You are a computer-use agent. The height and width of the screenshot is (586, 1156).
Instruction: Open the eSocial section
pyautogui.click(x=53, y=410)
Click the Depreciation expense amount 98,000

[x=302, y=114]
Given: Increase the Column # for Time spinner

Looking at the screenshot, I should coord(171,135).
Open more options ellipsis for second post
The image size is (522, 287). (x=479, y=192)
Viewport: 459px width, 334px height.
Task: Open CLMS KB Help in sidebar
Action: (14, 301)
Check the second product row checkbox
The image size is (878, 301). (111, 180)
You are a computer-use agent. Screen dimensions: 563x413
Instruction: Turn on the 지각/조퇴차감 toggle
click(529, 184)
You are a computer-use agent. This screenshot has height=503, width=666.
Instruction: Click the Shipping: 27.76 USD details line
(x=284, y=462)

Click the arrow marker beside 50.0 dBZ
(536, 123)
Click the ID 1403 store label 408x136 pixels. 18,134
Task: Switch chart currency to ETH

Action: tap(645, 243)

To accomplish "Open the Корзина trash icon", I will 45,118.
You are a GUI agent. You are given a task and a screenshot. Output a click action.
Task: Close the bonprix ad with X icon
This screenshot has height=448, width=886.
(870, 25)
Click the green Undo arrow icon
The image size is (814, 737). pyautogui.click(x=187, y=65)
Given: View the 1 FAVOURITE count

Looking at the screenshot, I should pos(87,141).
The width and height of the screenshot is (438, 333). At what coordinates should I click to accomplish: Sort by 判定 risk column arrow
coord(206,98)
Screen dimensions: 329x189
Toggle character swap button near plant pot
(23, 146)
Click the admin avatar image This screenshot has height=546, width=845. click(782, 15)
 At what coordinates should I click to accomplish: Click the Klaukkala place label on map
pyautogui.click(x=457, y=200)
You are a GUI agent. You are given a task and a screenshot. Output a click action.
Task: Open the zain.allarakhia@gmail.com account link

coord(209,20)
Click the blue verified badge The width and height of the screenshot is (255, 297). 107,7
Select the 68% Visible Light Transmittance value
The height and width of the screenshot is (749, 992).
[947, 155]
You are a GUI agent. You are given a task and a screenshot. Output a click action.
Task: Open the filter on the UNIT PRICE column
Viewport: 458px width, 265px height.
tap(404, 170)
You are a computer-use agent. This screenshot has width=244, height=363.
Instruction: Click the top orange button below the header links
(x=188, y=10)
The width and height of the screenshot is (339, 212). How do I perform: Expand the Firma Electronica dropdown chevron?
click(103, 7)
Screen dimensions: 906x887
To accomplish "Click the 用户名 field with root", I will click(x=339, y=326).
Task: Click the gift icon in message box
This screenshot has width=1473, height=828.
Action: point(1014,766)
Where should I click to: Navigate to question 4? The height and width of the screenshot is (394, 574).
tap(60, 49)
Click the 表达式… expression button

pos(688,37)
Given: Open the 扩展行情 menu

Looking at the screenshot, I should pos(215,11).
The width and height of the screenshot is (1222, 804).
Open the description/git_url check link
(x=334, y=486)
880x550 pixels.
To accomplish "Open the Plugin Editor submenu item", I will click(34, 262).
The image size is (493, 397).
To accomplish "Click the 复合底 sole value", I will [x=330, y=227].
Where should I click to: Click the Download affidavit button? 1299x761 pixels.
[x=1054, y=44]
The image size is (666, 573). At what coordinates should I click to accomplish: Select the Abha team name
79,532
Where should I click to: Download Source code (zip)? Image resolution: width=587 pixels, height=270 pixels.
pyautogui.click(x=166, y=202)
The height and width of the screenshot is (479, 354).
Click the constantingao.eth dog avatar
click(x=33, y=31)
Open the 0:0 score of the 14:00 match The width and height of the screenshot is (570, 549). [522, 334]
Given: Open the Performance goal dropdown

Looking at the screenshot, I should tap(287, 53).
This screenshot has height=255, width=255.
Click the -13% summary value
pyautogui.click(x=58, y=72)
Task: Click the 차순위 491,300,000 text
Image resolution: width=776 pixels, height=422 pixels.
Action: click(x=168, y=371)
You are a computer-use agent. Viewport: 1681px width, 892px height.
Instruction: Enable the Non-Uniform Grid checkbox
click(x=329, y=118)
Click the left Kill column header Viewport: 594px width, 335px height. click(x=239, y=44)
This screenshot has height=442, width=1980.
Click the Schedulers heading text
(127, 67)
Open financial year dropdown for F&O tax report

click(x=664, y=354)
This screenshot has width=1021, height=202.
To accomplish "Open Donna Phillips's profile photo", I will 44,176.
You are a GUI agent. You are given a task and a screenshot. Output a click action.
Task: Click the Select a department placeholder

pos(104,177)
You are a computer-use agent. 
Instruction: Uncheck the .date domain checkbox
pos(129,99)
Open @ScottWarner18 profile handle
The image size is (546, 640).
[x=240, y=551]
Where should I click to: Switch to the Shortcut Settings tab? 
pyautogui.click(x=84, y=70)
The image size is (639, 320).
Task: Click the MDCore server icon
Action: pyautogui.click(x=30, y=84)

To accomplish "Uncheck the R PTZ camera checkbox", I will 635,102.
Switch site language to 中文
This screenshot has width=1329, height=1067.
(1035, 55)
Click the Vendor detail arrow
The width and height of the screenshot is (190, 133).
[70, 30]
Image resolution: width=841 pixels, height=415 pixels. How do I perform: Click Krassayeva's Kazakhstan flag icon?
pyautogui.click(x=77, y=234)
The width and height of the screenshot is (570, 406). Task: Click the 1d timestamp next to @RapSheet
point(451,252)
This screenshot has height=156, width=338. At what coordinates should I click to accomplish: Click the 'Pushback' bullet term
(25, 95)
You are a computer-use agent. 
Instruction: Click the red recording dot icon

········

Prompt: Whenever the word "computer" occurs in a line of the listing above, return that line.

The answer:
You are a computer-use agent. The height and width of the screenshot is (586, 1156).
You are a computer-use agent. Screen dimensions: 563x413
You are a computer-use agent. This screenshot has height=503, width=666.
You are a computer-use agent. This screenshot has width=244, height=363.
You are a computer-use agent. Viewport: 1681px width, 892px height.
You are a computer-use agent. 
You are a computer-use agent. 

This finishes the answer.